Stephen Carroll

Personal information
- Date of birth: 30 November 1993 (age 32)
- Place of birth: Cork, Ireland
- Height: 1.85 m (6 ft 1 in)
- Position: Defender

Youth career
- 0000–2006: Wilton United
- 2006–2010: Ballincollig AFC
- 2010–2012: Cork City

College career
- Years: Team / Apps / (Gls)
- 2014–2015: MMC RedHawks / 20 / (5)
- 2016–2018: Davenport Panthers / 55 / (8)

Senior career*
- Years: Team / Apps / (Gls)
- 2012–2013: Cork City / 0 / (0)
- 2013: → College Corinthians (loan)
- 2013–2014: Carrigaline United AFC
- 2016: Muskegon Risers
- 2017–2025: Detroit City / 164+ / (13+)

= Stephen Carroll (footballer) =

Irish footballer

Stephen Carroll (born 30 November 1993) is a retired Irish footballer who was the captain for Detroit City in the USL Championship.

==Career==
===Early career===
Carroll played in his native Ireland with Wilton United, also playing both football and Gaelic football with Ballincollig until he was 16-years old, before joining the Cork City academy. He appeared on the bench for Cork's senior team in 2012, before going on loan to College Corinthians in the Munster Senior League. A spell at Carrigaline United in the Munster First Division followed in 2013, who he helped to promotion.

===College in the United States===
In 2014, Carroll was recruited by Martin Methodist College in Pulaski, Tennessee and offered a scholarship. In his first game at Martin Methodist, Carroll dislocated his knee and required surgery. He played 20 games in 2015, scoring five goals and was named First Team All-Southern States Athletic Conference.

Carroll transferred to Davenport University in 2016, where he went on to make 55 appearances over three seasons, scoring eight goals and tallying two assists. In 2016, Carroll was named First Team All-Wolverine Hoosier Athletic Conference, 2017 saw him named GLIAC Defensive Player of the Year and First Team All-GLIAC whilst helping the Panthers to the GLIAC championship, and was named on the D2CCA All-Midwest Region first team.

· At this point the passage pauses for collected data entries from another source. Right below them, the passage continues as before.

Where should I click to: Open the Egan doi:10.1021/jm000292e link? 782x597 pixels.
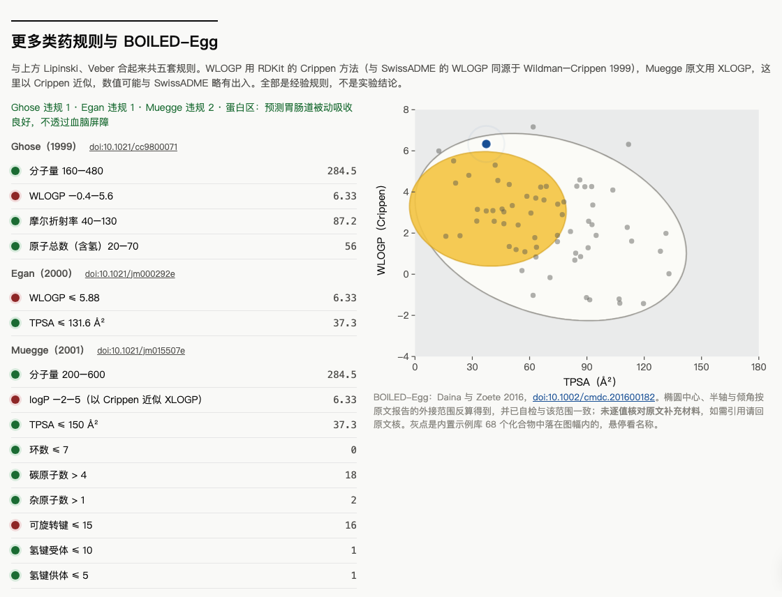[x=130, y=274]
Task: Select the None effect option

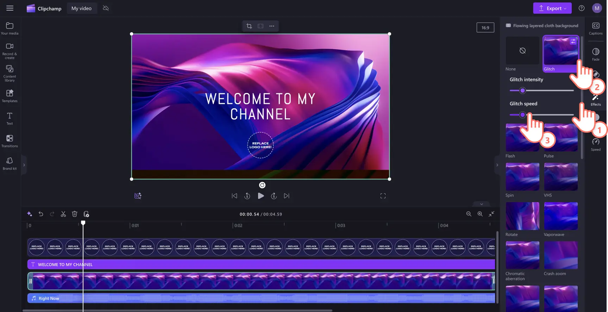Action: 522,51
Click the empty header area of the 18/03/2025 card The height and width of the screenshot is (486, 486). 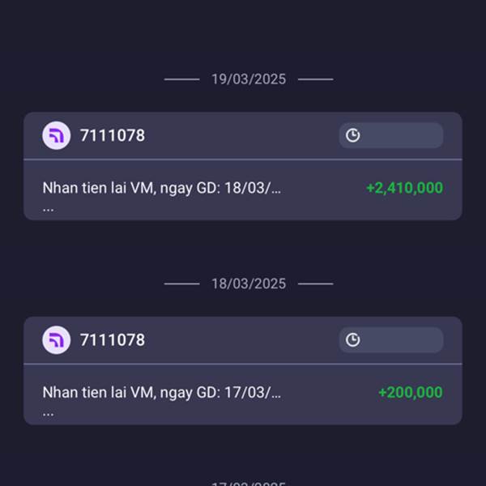[x=243, y=340]
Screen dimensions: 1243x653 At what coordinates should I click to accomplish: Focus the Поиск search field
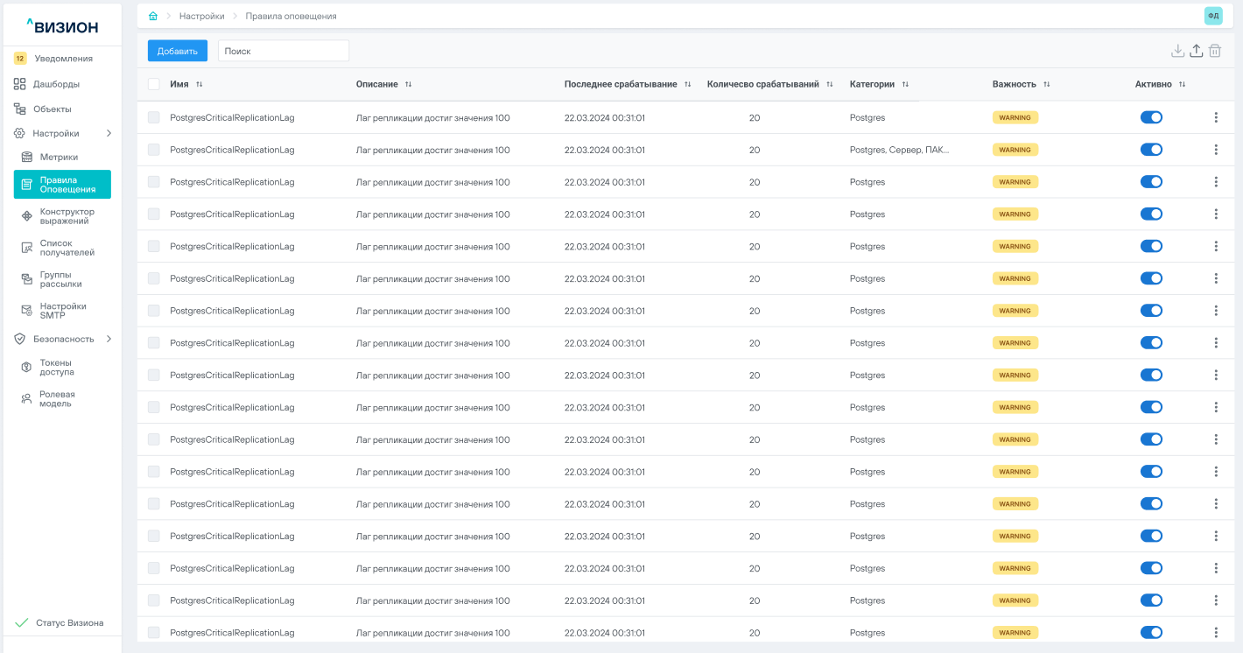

In 2016, Carroll played with amateur side Muskegon Risers.

===Detroit City===
In 2017, Carroll made the move to amateur side Detroit City FC, who at the time competed in the NPSL. He remained with the club through to 2020 in the NPSL, as well as their spell in the NISA, winning numerous titles with the club, being named captain in 2019.

On 10 January 2022, Carroll was re-signed by Detroit as they made the move to the fully professional USL Championship. On October 14, 2023, Carroll, along with teammates Nate Steinwascher, Connor Rutz, and Maxi Rodriguez were honored as "City Centurions" for playing in at least 100 games with the club.

On 19 November 2025, Carroll's retirement from professional football was announced, along with a move to Detroit City's front office.